Highly anticipated regulations

In response to political and industrial pressure, the
USDA promised a regulatory plan by the end of 2020. Also, it had already
prepared the ground by accepting, as early as April, the filing of patents on
hemp seeds and by recently clarifying the conditions for importing foreign
hemp. However, the new document specifies that no export plan is in effect at
this time.

On the other hand, it specifies the methods for
growing hemp, testing the THC content – which must be less than 0.3% THCA
included – and the protocol for eliminating crops that do not comply with
federal standards. The regulations also provide for the extension of federal
agricultural property insurance to all hemp crops. This insurance is currently
only in force for producers operating as part of the hemp experiment provided
for in the 2014 Farm Bill.

Tests can only be conducted by laboratories approved
by the Drug Enforcement Agency. Samples must be collected two weeks before the
harvest date. Laboratories may allow for a margin of error. Thus, some samples
tested at 0.35% may be acceptable. However, if the samples are not in
compliance, the cultures must be given to a federal officer for disposal.

A method that Shawn Hauser of the cannabis consulting
firm Vicente Sederberg LLP regrets, given the existence of “reasonable
options to remedy excess THC and avoid losses”. “These provisions
look like relics of prohibition and carry a costly risk for farmers, but they
do not surprise anyone. It takes time to move from prohibition to a regulatory
model,” he adds.

The future of American hemp

So,the regulations will be officially published in the US Federal Register. This will be followed by a 60-day public discussion period. At the end of which states and indigenous communities will be able to submit their specific regulatory plans to the USDA. Despite the federal framework, variations are to be expected in each state’s program. States that do not propose a specific plan will fall under the federal regime.
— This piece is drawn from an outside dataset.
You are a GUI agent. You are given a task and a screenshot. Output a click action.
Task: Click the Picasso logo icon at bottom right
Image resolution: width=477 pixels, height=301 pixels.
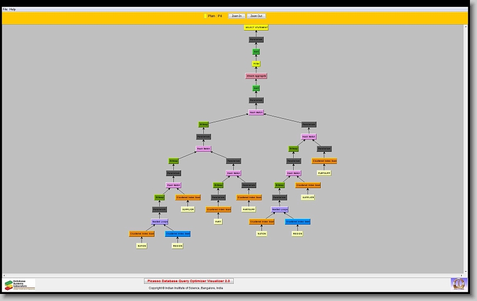pos(458,284)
In fact,parliamentarians and governors of some states, including Kentucky, Montana, North Dakota, Maine, Florida, Oregon, Iowa, and Minnesota, have already indicated that their respective jurisdictions will submit a plan as soon as possible. Most of these countries are already growing hemp under the 2014 Farm Bill and will only have to make adjustments. On the other hand, for many other States, the new regulations provide a legal framework for the creation of an ex-nihilo program.
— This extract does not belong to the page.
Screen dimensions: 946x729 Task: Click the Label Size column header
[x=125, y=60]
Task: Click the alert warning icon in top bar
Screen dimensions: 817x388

The production of the American hemp industry has
already quadrupled since the passage of the Farm Bill and the publication of
these regulations will undoubtedly further boost production.” At the
Ministry of Agriculture, we are excited about new economic opportunities for
our farmers, and we hope that the opportunity to grow hemp will pave the way
for new products and markets,” said Agriculture Minister Sonny Perdue in a
press release.

However, the market for consumer products containing
CBD derived from hemp still suffers from the lack of regulations. The Food and
Drug Administration must provide a legal framework for the production and
marketing of these products (food supplements, cosmetics, smokable flowers).
According to the former director of the agency, this process could take years.
Under pressure, however, the FDA is trying to speed up the process.